The content store (CAS, src/cas) is not infrastructure. It is a content-addressed staging scratchpad that carries the exact bytes built in perform through review and publish. It is closer to /tmp than to a registry, and it must be treated that way or it becomes a cross-tenant footgun.


The lifecycle

perform  → writes the OCI layout to the store (verify-on-write)
review   → reads + re-hashes the store (scan)        [read-only]
publish  → reads + re-hashes the store, distributes  [terminal reader]
publish  → RETIRES the store (same workspace)        [end of life]

The store has a defined beginning (perform) and now a defined end (publish). It is a transient bounded by the perform→publish window — not durable state.


Invariant 1 — the store is workspace-scoped, never shared

Every CAS path and every CAS lifecycle operation is bounded to a single job workspace. Never a runner-scoped, shared-volume, or global path.

The store lives at <workspace>/.stagefreight/objects/. GitLab (and every other executor StageFreight targets) gives each job an isolated workspace/container, so two pipelines — same project or different — on one runner have separate stores. A cleanup operates on the current job's directory and physically cannot reach another pipeline's store.

Enforcement: the path is derived in exactly one place, cas.WorkspaceObjectsDir(workspaceRoot), and the lifecycle constructor cas.NewWorkspaceStore(workspaceRoot) takes the workspace root, not an arbitrary path — so a caller cannot relocate the store onto a shared mount. workspace_test.go fails if the store root ever escapes its workspace, or if Retire ever reaches outside the calling workspace.

The forbidden changes (they would break this invariant and reintroduce the footgun): moving the store onto the shared /stagefreight runner volume; mounting a persistent cache into .stagefreight/objects; "reusing the CAS across jobs" for speed; a single-container monorepo fanout sharing one store. The danger is not today's behavior — it is future architecture drift, which is why this is an enforced rule and not a comment.
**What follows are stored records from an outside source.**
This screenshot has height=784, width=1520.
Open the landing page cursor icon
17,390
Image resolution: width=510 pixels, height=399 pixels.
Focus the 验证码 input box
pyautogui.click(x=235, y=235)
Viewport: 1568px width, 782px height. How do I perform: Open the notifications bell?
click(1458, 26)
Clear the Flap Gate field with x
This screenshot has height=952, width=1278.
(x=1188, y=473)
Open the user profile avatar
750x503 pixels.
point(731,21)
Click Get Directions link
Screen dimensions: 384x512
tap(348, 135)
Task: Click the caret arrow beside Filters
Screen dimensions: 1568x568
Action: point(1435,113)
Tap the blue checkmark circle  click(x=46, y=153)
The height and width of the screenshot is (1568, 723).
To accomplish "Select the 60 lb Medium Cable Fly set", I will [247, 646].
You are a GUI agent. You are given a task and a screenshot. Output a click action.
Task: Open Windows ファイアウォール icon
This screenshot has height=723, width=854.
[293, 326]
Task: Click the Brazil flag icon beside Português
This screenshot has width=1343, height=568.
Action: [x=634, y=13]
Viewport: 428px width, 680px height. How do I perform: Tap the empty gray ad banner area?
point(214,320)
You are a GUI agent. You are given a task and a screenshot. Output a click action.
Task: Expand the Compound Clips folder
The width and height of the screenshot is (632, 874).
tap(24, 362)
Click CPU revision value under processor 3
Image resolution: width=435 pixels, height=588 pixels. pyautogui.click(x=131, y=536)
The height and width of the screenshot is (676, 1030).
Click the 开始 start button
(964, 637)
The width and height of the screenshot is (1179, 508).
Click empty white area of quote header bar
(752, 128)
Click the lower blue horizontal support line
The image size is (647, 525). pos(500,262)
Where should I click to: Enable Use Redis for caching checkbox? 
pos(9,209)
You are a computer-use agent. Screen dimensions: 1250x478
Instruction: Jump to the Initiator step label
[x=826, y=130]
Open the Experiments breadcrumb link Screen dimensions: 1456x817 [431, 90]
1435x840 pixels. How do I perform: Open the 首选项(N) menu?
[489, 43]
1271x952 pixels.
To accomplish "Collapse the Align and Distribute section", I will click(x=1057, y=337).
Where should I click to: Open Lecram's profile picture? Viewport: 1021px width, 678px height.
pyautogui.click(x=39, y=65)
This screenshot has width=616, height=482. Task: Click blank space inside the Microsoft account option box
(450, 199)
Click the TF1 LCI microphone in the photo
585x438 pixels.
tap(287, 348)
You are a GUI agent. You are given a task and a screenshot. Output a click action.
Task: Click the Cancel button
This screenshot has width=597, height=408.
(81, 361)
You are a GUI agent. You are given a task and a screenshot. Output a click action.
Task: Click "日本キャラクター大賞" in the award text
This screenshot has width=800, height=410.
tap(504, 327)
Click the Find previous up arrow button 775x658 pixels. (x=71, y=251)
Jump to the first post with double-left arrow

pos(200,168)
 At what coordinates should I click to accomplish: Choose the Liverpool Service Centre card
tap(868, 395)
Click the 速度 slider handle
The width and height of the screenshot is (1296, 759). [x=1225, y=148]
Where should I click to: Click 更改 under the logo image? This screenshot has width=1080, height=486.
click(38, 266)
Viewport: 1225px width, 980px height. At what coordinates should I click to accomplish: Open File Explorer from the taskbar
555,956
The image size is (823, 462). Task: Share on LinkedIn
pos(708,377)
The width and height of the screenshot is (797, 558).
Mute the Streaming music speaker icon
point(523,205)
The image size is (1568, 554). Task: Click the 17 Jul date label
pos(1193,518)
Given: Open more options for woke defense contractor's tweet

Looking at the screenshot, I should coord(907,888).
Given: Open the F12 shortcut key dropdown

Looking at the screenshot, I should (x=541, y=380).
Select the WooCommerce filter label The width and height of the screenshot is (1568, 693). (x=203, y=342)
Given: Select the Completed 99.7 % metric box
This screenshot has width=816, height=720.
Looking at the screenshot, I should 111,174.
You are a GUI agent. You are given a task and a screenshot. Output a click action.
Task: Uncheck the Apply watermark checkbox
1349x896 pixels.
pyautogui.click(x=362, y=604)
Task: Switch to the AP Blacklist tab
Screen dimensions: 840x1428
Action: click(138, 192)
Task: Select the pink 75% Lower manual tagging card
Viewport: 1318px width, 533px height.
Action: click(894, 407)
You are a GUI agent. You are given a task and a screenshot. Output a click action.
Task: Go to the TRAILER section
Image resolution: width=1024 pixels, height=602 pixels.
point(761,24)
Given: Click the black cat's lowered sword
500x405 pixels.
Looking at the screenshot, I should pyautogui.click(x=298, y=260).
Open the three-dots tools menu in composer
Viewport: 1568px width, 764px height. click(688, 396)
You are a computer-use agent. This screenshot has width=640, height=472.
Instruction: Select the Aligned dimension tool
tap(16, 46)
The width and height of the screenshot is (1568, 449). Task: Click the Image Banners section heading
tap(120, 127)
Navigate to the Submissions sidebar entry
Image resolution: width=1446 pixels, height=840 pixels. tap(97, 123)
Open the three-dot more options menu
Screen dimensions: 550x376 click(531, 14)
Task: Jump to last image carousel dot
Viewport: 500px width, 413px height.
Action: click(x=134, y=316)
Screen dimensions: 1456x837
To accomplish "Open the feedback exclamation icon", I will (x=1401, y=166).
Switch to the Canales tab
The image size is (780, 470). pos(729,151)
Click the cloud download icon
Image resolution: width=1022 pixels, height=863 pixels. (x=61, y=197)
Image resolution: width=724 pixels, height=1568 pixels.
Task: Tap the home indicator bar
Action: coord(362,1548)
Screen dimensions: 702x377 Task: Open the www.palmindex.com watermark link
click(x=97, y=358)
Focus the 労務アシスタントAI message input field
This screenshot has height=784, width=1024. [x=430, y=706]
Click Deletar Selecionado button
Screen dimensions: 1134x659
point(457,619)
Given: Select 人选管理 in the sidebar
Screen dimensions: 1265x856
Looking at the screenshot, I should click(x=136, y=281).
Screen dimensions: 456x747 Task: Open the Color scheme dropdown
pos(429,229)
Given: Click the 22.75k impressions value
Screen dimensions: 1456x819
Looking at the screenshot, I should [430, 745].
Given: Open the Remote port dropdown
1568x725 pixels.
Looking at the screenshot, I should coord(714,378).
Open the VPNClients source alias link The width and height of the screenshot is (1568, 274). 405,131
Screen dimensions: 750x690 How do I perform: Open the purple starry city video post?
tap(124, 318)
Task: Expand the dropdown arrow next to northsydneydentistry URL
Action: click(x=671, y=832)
Invariant 2 — the store is retired by publish, not garbage-collected

The CAS is closed by its terminal reader (publish), by deterministic ownership. It is never swept by a background or runner-wide GC.

This is the distinction that keeps it safe, and it separates two classes of state StageFreight had been implicitly mixing:

class examples cleanup
runner-scoped (shared) buildkit cache, container layers, registry retention, /stagefreight mounts runner-wide GC, with fences
workspace-scoped (transient) .stagefreight/objects, per-job artifacts, OCI export staging per-job retirement, no cross-job awareness

The CAS is the second kind. Plugging it into a runner-wide GC sweep — the same mechanism that prunes buildkit cache — is exactly the bug that would delete a concurrent project's store. "Same philosophy" (transient state is retired) does not mean "same shared sweep."


Invariant 3 — ingest is single-copy

Writing the layout into the store must not duplicate it on disk.

The OCI layout is exported to a temp dir under the same workspace .stagefreight/ (same filesystem as the store), and Put hardlinks it in (copyTreeos.Link, falling back to a byte copy only across filesystems). Without this, a build held the full image ~2–3× simultaneously (buildx export + store copy + artifact tar) — a transient spike that has crashed tight runners. Hardlinking makes the layout occupy disk once.


What bounds the store (defense in depth)

  1. Ingest is single-copy (hardlink) — no transient spike.
  2. Publish retires it — explicit end of life, same workspace.
  3. Workspace wipe — the executor clears the workspace between jobs, the backstop if a pipeline never reaches publish.

The store is safe because all three are workspace-bounded. It is not safe to rely on any one of them alone — and never on a global GC.